Re: [PATCH 5/9] blk-mq: don't set data->ctx and data->hctx in blk_mq_alloc_request_hctx

Ming Lei <ming.lei@xxxxxxxxxx> · Tue, 19 May 2020 09:54:20 +0800

On Mon, May 18, 2020 at 06:56:19PM +0200, Christoph Hellwig wrote:
> On Mon, May 18, 2020 at 10:11:07PM +0800, Ming Lei wrote:
> > On Mon, May 18, 2020 at 03:16:34PM +0200, Christoph Hellwig wrote:
> > > On Mon, May 18, 2020 at 07:54:54PM +0800, Ming Lei wrote:
> > > > 
> > > > I guess I misunderstood your point, sorry for that.
> > > > 
> > > > The requirement is just that the request needs to be allocated on one online
> > > > CPU after INACTIVE is set, and we can use a workqueue to do that.
> > > 
> > > I've looked over the code again, and I'm really not sure why we need that.
> > > Presumable the CPU hotplug code ensures tasks don't get schedule on the
> > > CPU running the shutdown state machine, so if we just do a retry of the
> > 
> > percpu kthread still can be scheduled on the cpu to be online, see
> > is_cpu_allowed(). And bound wq has been used widely in fs code.
> 
> s/to be online/to be offlined/ I guess.
> 
> Shouldn't all the per-cpu kthreads also stop as part of the offlining?
> If they don't quiesce before the new blk-mq stop state I think we need
> to make sure they do.  It is rather pointless to quiesce the requests
> if a thread that can submit I/O is still live.

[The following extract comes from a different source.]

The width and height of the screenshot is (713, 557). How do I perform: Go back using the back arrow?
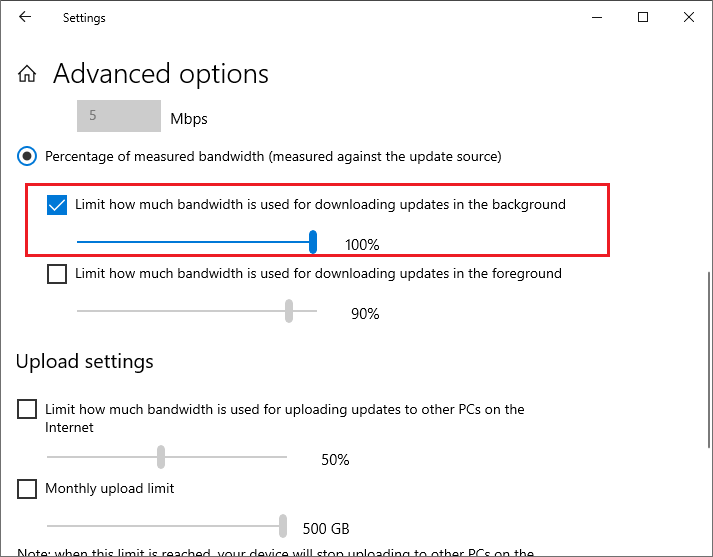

As Thomas clarified, workqueue hasn't such issue any more, and only other
per CPU kthreads can run until the CPU clears the online bit.

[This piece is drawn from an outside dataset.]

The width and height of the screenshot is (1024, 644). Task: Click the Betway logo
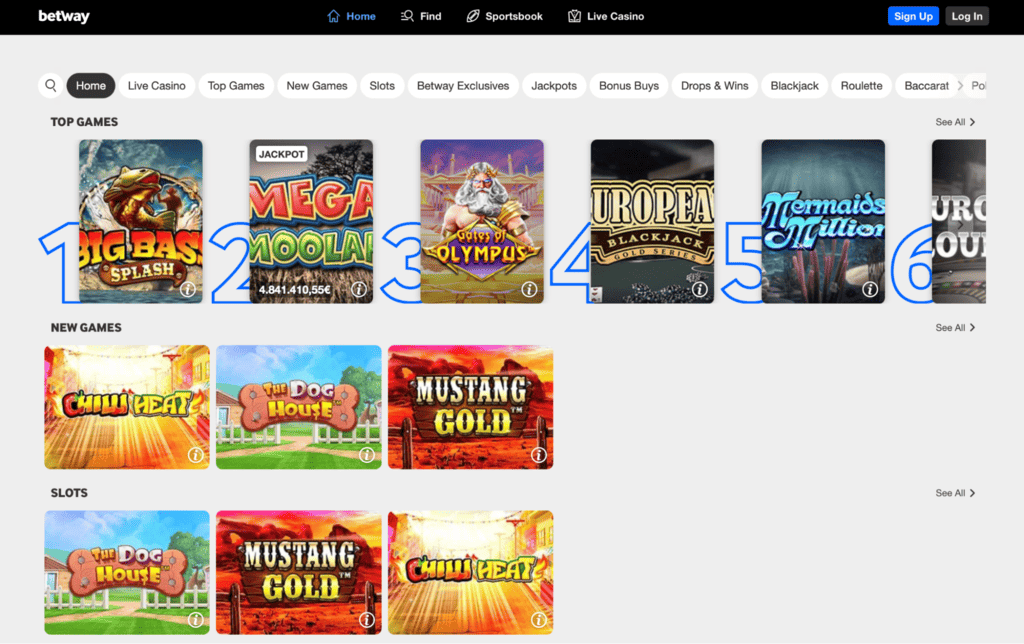click(63, 16)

So the question is if IO can be submitted from such kernel context?

> 
> > > 
> > >     http://git.infradead.org/users/hch/block.git/shortlog/refs/heads/blk-mq-hotplug.2
> > > 
> > 
> > After preempt_disable() is removed, the INACTIVE bit is set in the CPU
> > to be offline, and the bit can be read on all other CPUs, so other CPUs
> > may not get synced with the INACTIVE bit.
> 
> INACTIVE is set to the hctx, and it is set by the last CPU to be
> offlined that is mapped to the hctx.  once the bit is set the barrier
> ensured it is seen everywhere before we start waiting for the requests
> to finish.  What is missing?:

memory barrier should always be used as pair, and you should have mentioned
that the implied barrier in test_and_set_bit_lock pair from sbitmap_get()
is pair of smp_mb__after_atomic() in blk_mq_hctx_notify_offline().

Then setting tag bit and checking INACTIVE in blk_mq_get_tag() can be ordered,
same with setting INACTIVE and checking tag bit in blk_mq_hctx_notify_offline().

Then such usage is basically same with previous use of smp_mb() in blk_mq_get_driver_tag()
in earlier version.

BTW, smp_mb__before_atomic() in blk_mq_hctx_notify_offline() isn't needed.

Thanks,
Ming